WORK TO COMPLETE » Copy the lines below verbatim, beginning with the line that includes "Screen dimensions: 1473x812" and continuing to the end; leave out everything before it.

DATA SECTION »

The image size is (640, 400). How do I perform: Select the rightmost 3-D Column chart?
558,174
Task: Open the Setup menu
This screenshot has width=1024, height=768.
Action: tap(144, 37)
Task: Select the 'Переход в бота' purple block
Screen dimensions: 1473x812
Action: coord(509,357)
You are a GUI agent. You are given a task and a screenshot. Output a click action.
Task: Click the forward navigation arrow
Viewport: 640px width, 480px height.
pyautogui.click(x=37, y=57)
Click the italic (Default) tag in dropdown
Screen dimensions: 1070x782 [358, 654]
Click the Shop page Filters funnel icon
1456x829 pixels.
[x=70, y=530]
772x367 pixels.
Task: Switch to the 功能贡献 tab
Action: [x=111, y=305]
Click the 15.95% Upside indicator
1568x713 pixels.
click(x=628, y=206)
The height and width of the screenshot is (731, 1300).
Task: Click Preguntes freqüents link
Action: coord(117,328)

OUTPUT FOR THIS EXERCISE »
Screen dimensions: 1473x812
Action: coord(509,357)
You are a GUI agent. You are given a task and a screenshot. Output a click action.
Task: Click the forward navigation arrow
Viewport: 640px width, 480px height.
pyautogui.click(x=37, y=57)
Click the italic (Default) tag in dropdown
Screen dimensions: 1070x782 [358, 654]
Click the Shop page Filters funnel icon
1456x829 pixels.
[x=70, y=530]
772x367 pixels.
Task: Switch to the 功能贡献 tab
Action: [x=111, y=305]
Click the 15.95% Upside indicator
1568x713 pixels.
click(x=628, y=206)
The height and width of the screenshot is (731, 1300).
Task: Click Preguntes freqüents link
Action: coord(117,328)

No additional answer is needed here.